◆ Exercise: Each line of the records that holds the word "arrow" should be copied out.

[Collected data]
══════════

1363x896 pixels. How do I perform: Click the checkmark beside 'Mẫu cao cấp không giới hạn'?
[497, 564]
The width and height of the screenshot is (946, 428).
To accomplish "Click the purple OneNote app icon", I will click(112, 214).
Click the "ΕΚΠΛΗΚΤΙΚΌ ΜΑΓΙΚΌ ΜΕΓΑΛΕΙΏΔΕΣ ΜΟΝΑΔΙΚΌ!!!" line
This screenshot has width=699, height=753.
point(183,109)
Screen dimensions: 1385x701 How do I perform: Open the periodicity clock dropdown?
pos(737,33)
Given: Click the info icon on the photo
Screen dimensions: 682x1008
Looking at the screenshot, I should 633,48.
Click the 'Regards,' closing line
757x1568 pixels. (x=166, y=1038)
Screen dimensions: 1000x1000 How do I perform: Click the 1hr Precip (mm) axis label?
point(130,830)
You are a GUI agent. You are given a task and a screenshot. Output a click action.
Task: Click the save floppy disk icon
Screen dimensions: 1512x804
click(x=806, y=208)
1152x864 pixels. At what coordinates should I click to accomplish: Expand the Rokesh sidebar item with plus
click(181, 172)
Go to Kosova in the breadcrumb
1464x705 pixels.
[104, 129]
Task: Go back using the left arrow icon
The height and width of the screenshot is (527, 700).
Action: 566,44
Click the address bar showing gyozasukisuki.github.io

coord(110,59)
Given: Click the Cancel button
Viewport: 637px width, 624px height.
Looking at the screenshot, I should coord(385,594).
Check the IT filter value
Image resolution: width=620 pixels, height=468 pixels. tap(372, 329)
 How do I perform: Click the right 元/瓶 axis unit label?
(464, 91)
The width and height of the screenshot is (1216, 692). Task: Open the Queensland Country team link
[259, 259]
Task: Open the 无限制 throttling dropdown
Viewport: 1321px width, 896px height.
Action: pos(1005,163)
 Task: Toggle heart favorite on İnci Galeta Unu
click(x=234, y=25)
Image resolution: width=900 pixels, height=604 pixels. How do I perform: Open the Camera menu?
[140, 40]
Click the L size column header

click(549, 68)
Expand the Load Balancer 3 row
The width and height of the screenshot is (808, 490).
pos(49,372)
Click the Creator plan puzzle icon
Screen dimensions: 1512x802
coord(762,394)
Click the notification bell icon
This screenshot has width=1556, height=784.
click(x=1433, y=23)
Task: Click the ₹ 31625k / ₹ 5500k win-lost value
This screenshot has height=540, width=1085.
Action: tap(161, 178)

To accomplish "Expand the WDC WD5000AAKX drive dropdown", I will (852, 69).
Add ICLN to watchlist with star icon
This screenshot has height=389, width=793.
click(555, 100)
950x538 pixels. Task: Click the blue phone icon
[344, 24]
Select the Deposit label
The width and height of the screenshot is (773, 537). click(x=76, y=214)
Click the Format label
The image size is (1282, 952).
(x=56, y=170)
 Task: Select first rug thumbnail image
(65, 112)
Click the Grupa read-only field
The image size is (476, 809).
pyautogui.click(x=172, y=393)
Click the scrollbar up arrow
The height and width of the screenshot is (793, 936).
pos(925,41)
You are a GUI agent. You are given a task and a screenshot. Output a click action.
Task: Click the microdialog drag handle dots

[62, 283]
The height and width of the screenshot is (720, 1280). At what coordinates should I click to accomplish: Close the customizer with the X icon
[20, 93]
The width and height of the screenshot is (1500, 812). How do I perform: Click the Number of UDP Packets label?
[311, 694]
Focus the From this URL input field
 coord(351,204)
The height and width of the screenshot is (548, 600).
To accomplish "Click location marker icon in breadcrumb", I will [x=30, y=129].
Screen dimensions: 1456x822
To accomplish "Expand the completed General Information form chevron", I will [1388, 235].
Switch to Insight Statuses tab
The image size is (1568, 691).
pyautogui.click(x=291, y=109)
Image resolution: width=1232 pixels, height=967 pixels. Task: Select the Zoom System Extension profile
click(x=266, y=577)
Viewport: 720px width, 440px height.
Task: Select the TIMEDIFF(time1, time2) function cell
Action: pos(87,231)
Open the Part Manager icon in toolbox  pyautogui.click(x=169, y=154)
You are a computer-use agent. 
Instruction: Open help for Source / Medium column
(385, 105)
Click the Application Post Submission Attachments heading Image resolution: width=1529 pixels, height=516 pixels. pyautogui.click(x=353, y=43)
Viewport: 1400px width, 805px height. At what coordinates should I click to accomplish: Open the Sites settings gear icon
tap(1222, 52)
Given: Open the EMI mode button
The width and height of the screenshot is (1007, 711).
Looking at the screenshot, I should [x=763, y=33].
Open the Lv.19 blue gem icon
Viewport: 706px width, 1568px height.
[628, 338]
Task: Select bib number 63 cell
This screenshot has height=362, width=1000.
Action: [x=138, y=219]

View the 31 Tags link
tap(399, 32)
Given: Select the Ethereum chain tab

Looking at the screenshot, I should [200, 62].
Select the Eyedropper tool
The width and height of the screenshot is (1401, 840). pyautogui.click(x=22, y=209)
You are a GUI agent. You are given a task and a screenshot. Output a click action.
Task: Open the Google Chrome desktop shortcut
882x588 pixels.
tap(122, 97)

══════════

◆ Task solution:
Task: Go back using the left arrow icon
Click the scrollbar up arrow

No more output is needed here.